I’ll start with ROW80 since it’s far more quick to do. I did finally remember that other goal I wanted to tag onto my goals this round, and of course I remembered on Sunday evening. Anyway…here we go.
1. Write 1667 words a day.
Sunday – 0
Monday – 7282
Tuesday – 8202
2. keep up with all blog posts ROW80, WIPpet, Open When and add in 1 extra post a week
ROW80 on Sunday/Wednesday this week
WIPpet on Wednesday
Open When happened Saturday
Extra post = Cover reveal for Ruth!
3. Edit at least one chapter a week on something.
I edited chapters 3 & 4 of Unbound, and I’m waiting on them back from 3rd run beta so I can do another edit. Yay!
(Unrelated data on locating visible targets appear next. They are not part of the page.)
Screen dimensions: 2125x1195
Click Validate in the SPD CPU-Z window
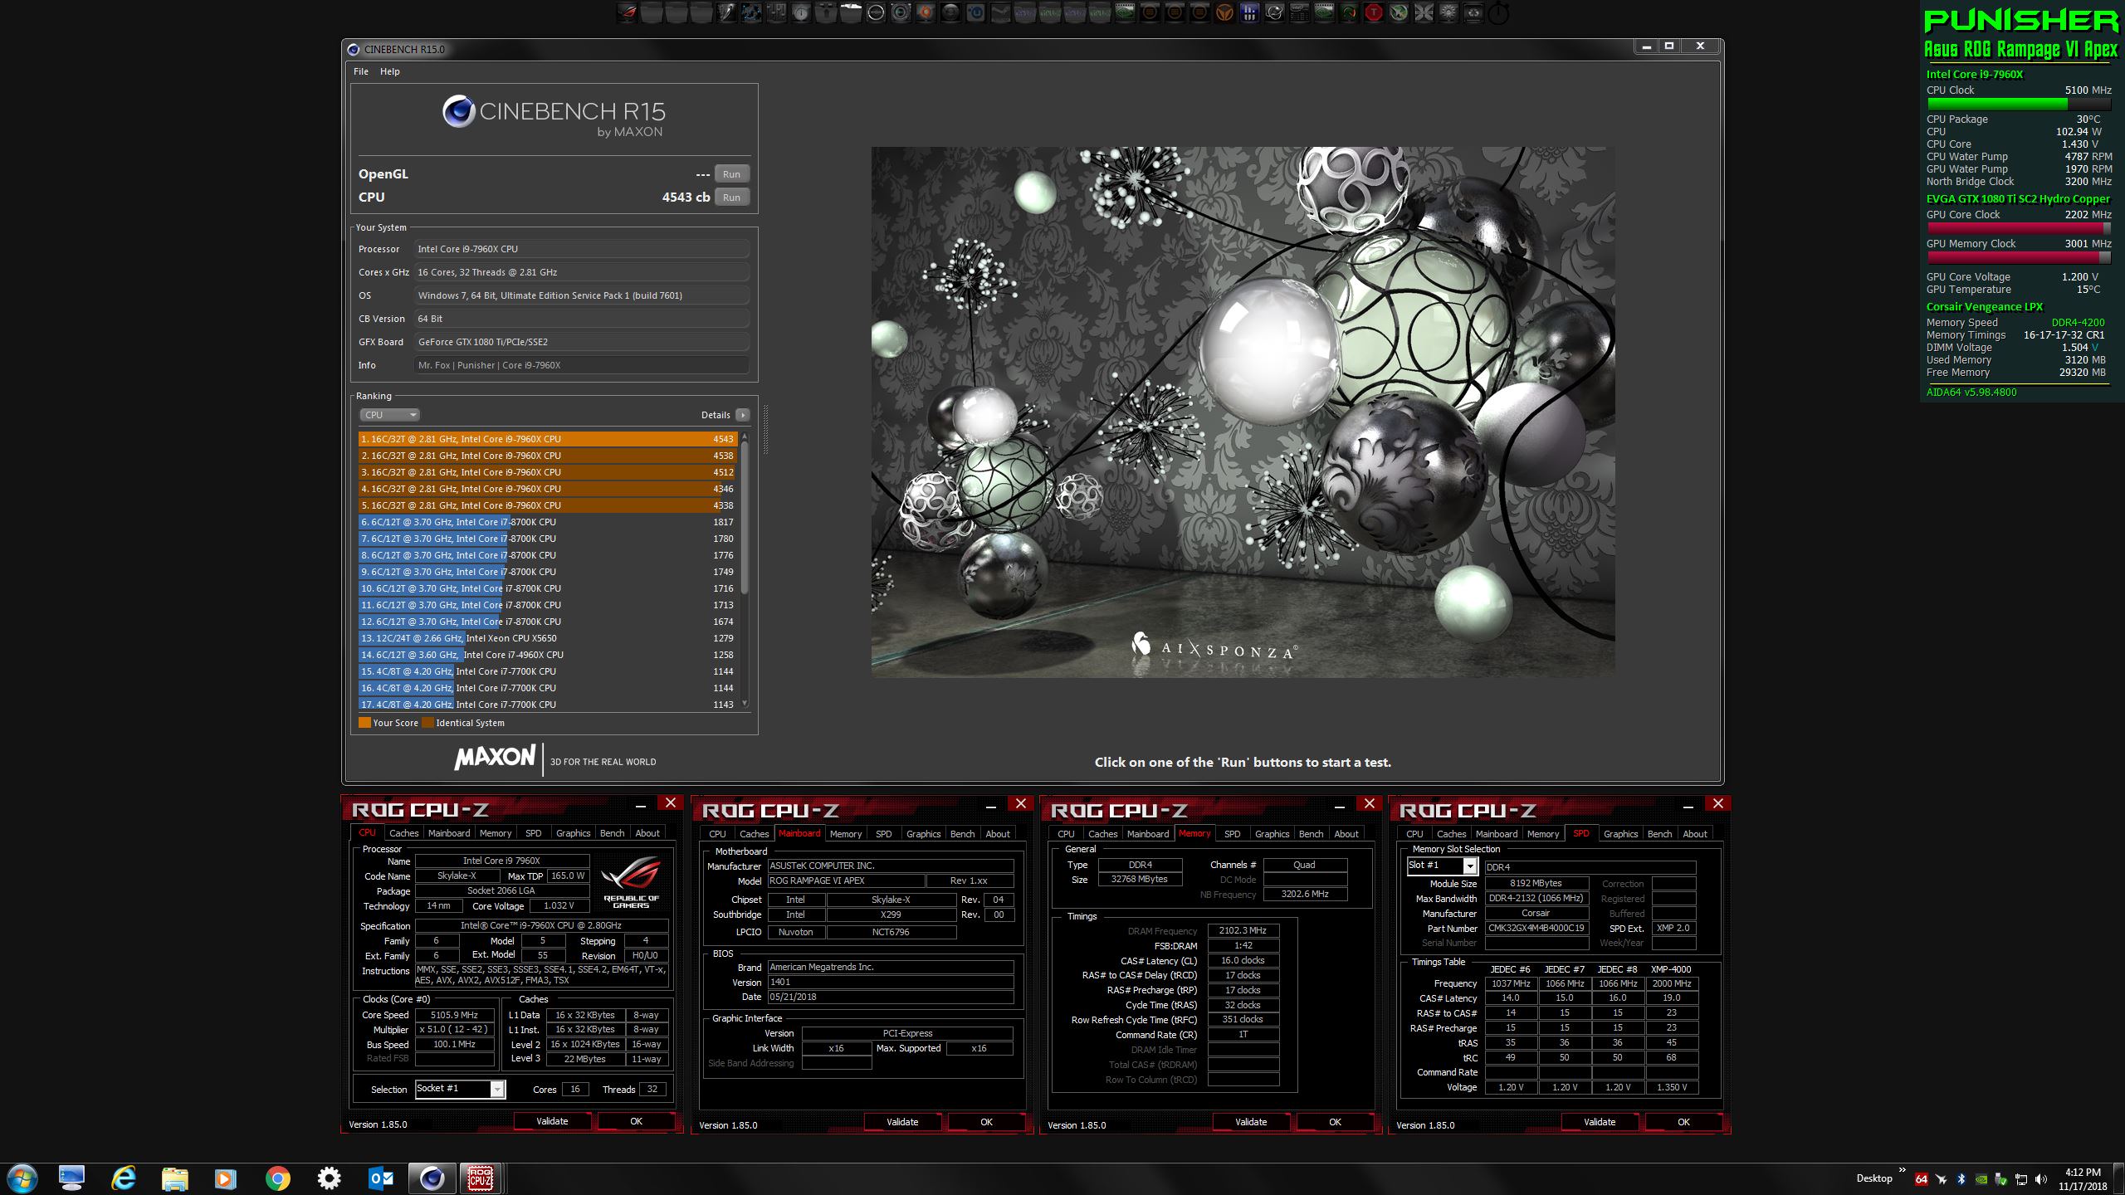1600,1122
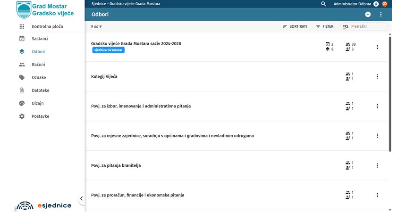Click the SORTIRATI sort button
Screen dimensions: 406x212
tap(295, 27)
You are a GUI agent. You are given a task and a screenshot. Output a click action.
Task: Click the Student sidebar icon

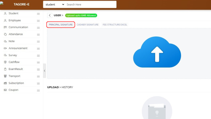tap(5, 13)
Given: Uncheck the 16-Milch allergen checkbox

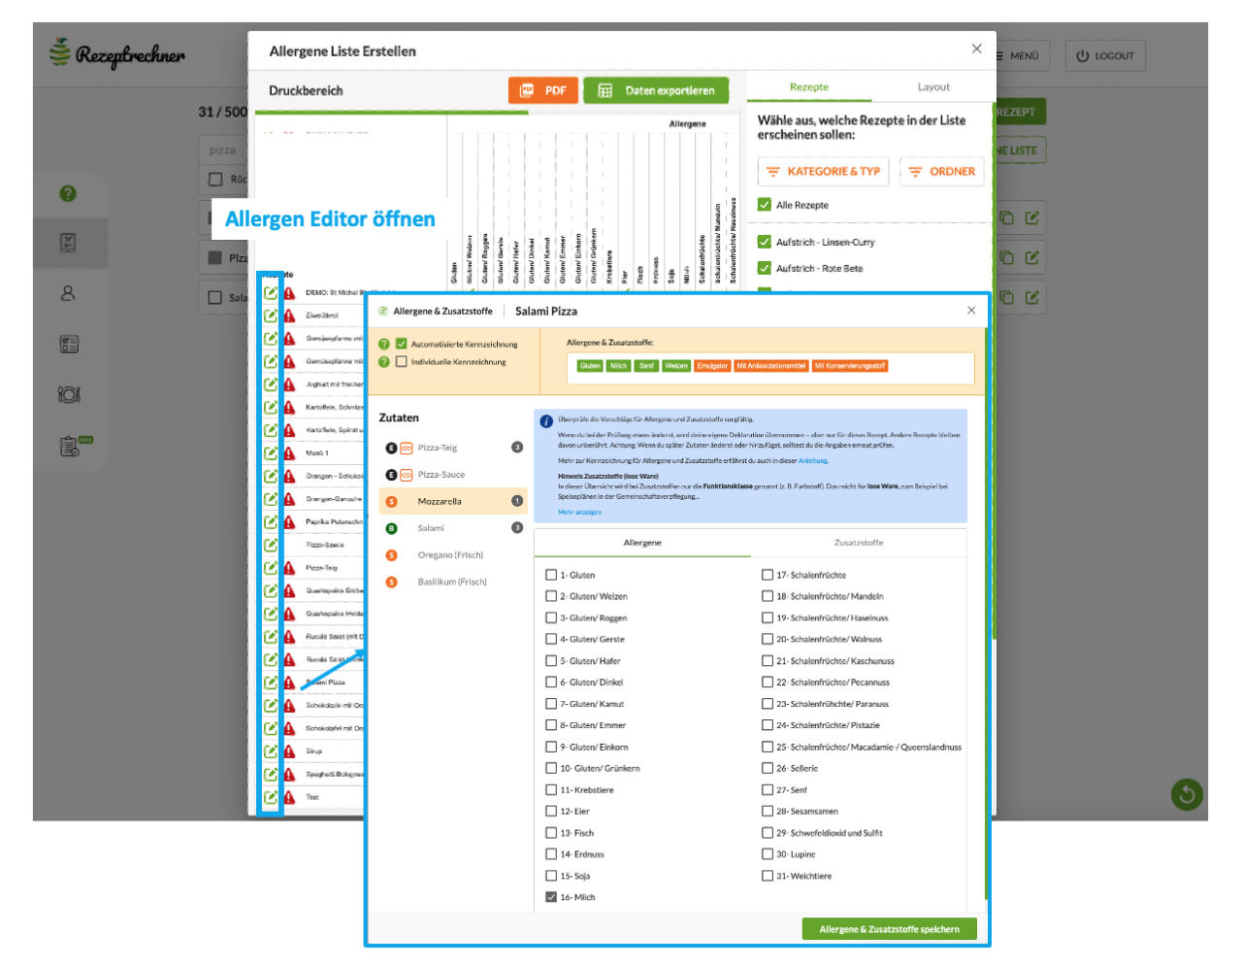Looking at the screenshot, I should coord(550,897).
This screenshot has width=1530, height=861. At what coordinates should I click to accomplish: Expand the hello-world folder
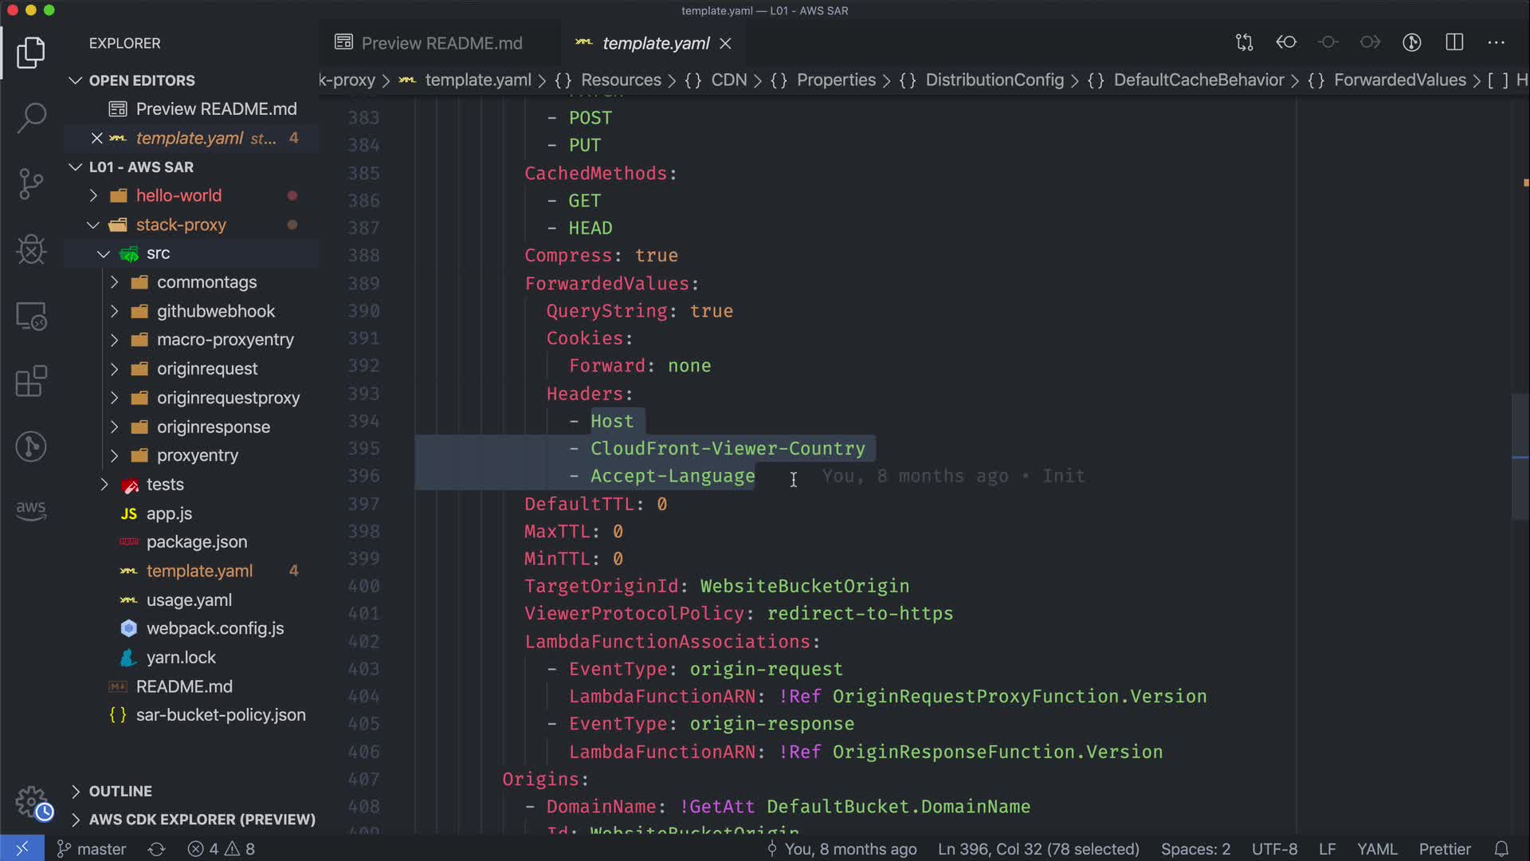[179, 195]
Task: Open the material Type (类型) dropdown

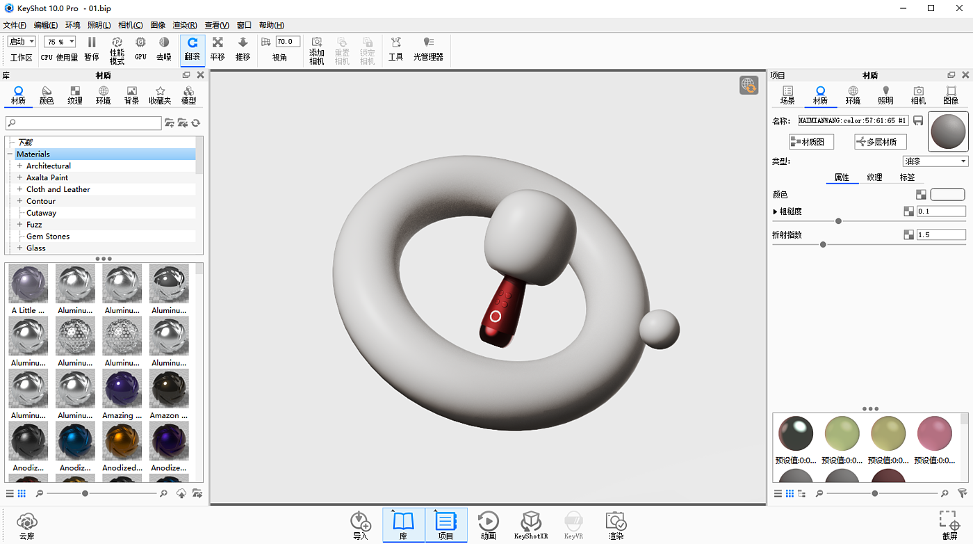Action: 935,161
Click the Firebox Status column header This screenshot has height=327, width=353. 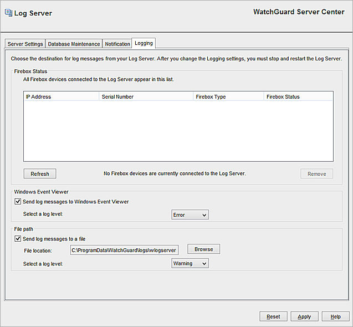298,97
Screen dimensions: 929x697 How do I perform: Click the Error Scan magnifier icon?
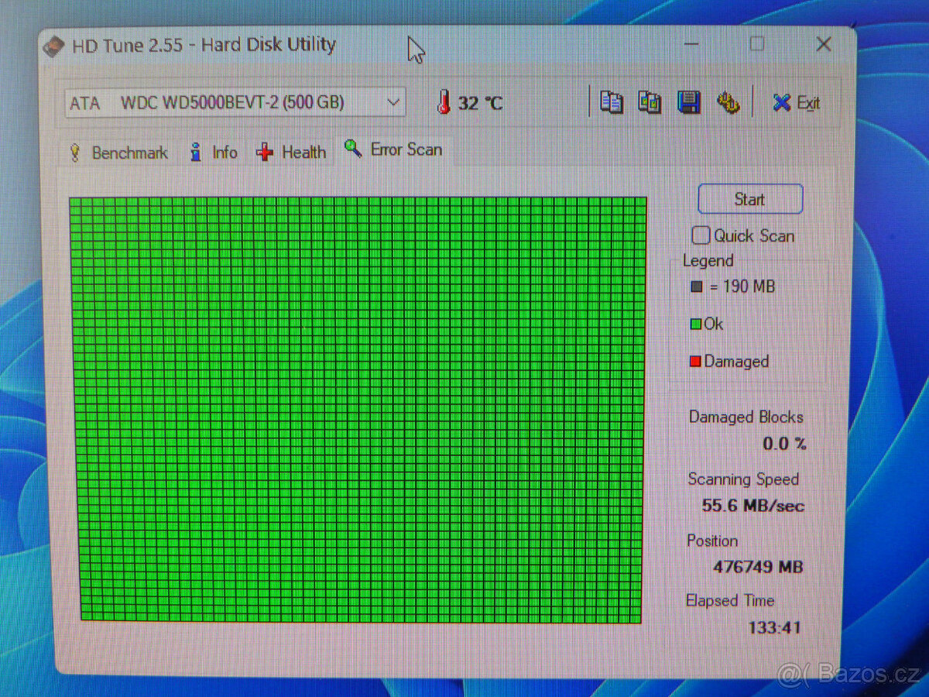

4. Crochet one round of border a week
I haven’t done this yet this week…perhaps Thursday
It’s WIPpet time!
I struggled with which excerpt to share this week. It is Halloween soon, and there’s some creepy things in this book. I’m going to be sharing creepy things I find for the rest of the month methinks. Math is kind of interesting this morning. This is from Unbound, and the only context you get is Faye is walking around a sketchy part of town.
From chapter 21, I give you 9 paragraphs.
9 = 10 – 1
21 = (4 x 5) + (2 – 1) + 0
All right, here we go, now that math is done!
The sweet iron tang glistened along her tongue as she imagined drinking the fine wine she loved and hated so much. Whatever it was, it was dead or very near death. She closed her eyes and sniffed again, trying to pinpoint a direction. If it was dead, she would taste—even if it was human. It would give her the stamina she would need to fight off Kirill and whatever his men had in store for her.
The tingles hit her heart, pulling together in a way she knew wouldn’t be good. She tamped them down, focusing on staying in her human form instead of becoming Tainted. It wouldn’t do good for strangers on the street to see her bare her teeth and scratch her way through a body. No, that wouldn’t be good at all.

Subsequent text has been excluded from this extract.